Publicité

"J'attendais de recevoir une balle": au procès Charlie, les souvenirs de Sigolène Vinson, épargnée par les frères Kouachi

Sigolène Vinson, l'ancienne chroniqueuse judiciaire pour Charlie Hebdo et rescapée de l'attentat, au procès le 8 septembre 2020. - Thomas SAMSON / AFP
Sigolène Vinson, l'ancienne chroniqueuse judiciaire pour Charlie Hebdo et rescapée de l'attentat, au procès le 8 septembre 2020. - Thomas SAMSON / AFP

Sigolène Vinson est celle qui a été épargnée par les frères Kouachi, ce matin de janvier 2015. Cinq ans et demi après les attentats, l'ancienne chroniqueuse judiciaire de Charlie Hebdo s'est éloignée des tribunaux et tente de s'apaiser dans le sud de la France. De retour dans les prétoires, elle a témoigné ce mardi devant la cour d'assises spéciale des derniers instants de ses collègues et amis, lâchement tués par les terroristes.

"J'attendais de recevoir une balle"

"Le 7 janvier 2015, il faisait froid et gris", commence-t-elle à la barre. Le livre Soumission de Michel Houellebecq, la montée des extrémismes, le départ de jeunes Français en Syrie: Sigolène Vinson se souvient des sujets débattus en conférence de rédaction, quelques instants avant que tout bascule. Soudain, "on a entendu les premiers coups de feu. J'ai croisé le regard de Charb et je crois que Charb a compris."

"Franck s'est levé. Il a dit qu'il ne fallait pas qu'on bouge de façon anarchique. Et moi, j'ai bougé de façon anarchique", poursuit-elle, en larmes. L'odeur du sang et de poudre, le bruit des armes, le nuage de fumée... Sigolène Vinson raconte avec précision ces longues minutes d'attaque.

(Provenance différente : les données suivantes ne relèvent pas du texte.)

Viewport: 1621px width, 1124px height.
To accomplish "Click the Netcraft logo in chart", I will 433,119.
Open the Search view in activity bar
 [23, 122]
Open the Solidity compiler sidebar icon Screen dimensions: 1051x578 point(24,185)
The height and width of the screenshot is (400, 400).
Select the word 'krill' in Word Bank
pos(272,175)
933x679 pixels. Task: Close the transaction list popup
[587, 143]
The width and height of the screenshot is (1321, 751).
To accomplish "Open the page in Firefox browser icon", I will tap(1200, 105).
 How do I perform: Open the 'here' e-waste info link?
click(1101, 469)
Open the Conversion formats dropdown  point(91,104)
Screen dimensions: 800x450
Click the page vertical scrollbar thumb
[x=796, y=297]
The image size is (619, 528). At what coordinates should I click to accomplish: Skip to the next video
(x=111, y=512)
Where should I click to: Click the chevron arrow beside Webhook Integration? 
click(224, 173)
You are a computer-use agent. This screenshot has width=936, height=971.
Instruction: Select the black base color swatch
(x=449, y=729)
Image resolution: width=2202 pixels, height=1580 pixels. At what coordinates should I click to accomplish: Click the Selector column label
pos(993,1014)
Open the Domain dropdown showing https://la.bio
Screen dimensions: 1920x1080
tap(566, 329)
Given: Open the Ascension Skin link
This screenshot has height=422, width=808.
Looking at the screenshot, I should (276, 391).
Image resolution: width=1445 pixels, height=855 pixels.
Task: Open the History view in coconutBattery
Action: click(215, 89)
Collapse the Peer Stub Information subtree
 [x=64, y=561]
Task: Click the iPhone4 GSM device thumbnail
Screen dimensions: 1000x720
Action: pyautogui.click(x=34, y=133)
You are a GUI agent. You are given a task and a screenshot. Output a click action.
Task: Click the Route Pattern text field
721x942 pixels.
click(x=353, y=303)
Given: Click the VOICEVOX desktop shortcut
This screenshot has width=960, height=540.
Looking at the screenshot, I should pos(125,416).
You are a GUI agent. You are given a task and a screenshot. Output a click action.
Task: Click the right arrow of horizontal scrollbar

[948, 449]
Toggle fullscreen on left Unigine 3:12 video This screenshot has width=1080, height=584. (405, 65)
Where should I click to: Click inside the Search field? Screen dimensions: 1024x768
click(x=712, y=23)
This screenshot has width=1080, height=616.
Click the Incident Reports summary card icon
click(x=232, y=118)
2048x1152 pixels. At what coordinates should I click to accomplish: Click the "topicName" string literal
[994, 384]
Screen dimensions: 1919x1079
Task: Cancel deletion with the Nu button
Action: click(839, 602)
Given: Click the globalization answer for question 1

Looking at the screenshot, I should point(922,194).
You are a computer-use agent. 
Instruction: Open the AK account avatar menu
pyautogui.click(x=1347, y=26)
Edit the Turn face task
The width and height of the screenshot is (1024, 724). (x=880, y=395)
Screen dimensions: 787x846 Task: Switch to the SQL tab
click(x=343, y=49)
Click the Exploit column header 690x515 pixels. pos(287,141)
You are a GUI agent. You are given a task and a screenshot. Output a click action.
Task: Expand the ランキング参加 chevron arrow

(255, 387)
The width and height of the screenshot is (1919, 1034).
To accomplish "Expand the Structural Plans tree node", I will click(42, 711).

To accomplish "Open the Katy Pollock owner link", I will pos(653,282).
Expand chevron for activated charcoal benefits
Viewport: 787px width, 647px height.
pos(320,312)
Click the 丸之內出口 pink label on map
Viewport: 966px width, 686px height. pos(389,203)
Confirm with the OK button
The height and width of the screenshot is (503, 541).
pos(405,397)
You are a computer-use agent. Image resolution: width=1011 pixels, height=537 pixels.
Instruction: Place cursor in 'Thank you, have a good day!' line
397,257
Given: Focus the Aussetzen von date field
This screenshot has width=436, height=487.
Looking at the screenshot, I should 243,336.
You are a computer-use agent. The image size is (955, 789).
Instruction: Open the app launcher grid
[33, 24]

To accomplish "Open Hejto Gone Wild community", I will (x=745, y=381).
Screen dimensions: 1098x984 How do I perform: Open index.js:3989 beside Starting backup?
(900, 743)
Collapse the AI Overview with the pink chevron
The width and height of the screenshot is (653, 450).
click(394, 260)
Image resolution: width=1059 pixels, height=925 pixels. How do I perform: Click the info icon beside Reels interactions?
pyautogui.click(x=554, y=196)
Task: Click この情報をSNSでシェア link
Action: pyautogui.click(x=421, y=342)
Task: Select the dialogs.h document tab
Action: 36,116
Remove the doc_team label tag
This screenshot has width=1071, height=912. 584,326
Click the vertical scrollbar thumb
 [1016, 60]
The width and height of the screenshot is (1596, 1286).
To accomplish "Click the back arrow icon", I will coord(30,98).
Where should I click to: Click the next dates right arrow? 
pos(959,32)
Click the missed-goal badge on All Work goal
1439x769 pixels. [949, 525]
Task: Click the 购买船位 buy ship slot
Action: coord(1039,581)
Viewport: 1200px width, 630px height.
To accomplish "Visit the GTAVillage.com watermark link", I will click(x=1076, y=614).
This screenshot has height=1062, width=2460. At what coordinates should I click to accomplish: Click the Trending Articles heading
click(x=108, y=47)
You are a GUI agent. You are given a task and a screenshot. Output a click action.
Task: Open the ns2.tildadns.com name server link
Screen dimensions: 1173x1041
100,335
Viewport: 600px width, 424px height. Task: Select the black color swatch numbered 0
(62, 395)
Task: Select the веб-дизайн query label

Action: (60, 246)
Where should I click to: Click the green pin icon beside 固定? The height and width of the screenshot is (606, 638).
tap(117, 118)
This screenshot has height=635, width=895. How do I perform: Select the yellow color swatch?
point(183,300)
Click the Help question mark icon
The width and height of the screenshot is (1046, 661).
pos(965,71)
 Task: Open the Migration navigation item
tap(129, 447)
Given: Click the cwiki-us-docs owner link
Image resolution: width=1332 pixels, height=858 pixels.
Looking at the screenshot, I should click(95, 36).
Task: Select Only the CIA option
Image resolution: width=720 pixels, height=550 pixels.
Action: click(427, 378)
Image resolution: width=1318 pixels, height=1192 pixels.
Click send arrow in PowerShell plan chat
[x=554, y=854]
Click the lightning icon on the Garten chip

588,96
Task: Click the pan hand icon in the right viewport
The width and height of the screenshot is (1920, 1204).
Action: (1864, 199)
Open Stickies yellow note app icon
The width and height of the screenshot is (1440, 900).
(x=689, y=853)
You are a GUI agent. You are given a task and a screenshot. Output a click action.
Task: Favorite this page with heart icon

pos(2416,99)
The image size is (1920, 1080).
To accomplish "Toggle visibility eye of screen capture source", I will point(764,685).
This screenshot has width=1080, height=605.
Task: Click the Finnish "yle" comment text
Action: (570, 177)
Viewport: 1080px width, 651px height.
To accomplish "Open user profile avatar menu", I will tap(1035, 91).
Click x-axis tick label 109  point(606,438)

Tandis qu'elle se réfugie au fond de la salle, un profond silence remplit la rédaction. Et puis, des bruits de pas qui s'approchent du muret derrière lequel elle s'est réfugiée. "J'ai lâché dans ma tête, j'attendais de recevoir une balle, j'étais prête à mourir." Le tueur, pourtant, décide de l'épargner.

La culpabilité du survivant

"Il m'a demandé de me calmer. Il m'a dit qu'il m'épargnait parce qu'il ne tue pas les femmes, et que puisqu'il m'épargne, je dois lire le Coran", poursuit-elle d'un rythme soutenu.

Alors que l'assaillant s'éloigne, elle voit le corps de Mustapha Ourrad, le correcteur de Charlie Hebdo. "Son sang était déjà presque noir." Aujourd'hui, l'ancienne chroniqueuse est "certaine" que ses collègues ont compris ce qu'il leur arrivait. "Peut-être qu’ils n’ont pas souffert mais ils ont compris."

Depuis, Sigolène Vinson tente de se reconstruire, souffrant de troubles du sommeil. Elle répond à l'affirmative lorsque le président lui demande si elle souffre toujours de la "culpabilité du survivant". Alors que son père a survécu à un attentat à la bombe dans les années 1980 à Djibouti, elle explique avoir "grandi avec l'idée que les attentats, ça n’arrivait pas forcément qu’aux autres."

Ancienne avocate, la rescapée a mis du temps avant de se constituer partie civile: "Je me considère toujours comme avocate. Et c'est difficile en tant qu'avocate d'être victime", souffle Sigolène Vinson.

"Je crois en l’institution judiciaire, donc j’attends que la justice fasse son travail", a-t-elle enfin affirmé, au cours de cette cinquième et éprouvante journée d'audience.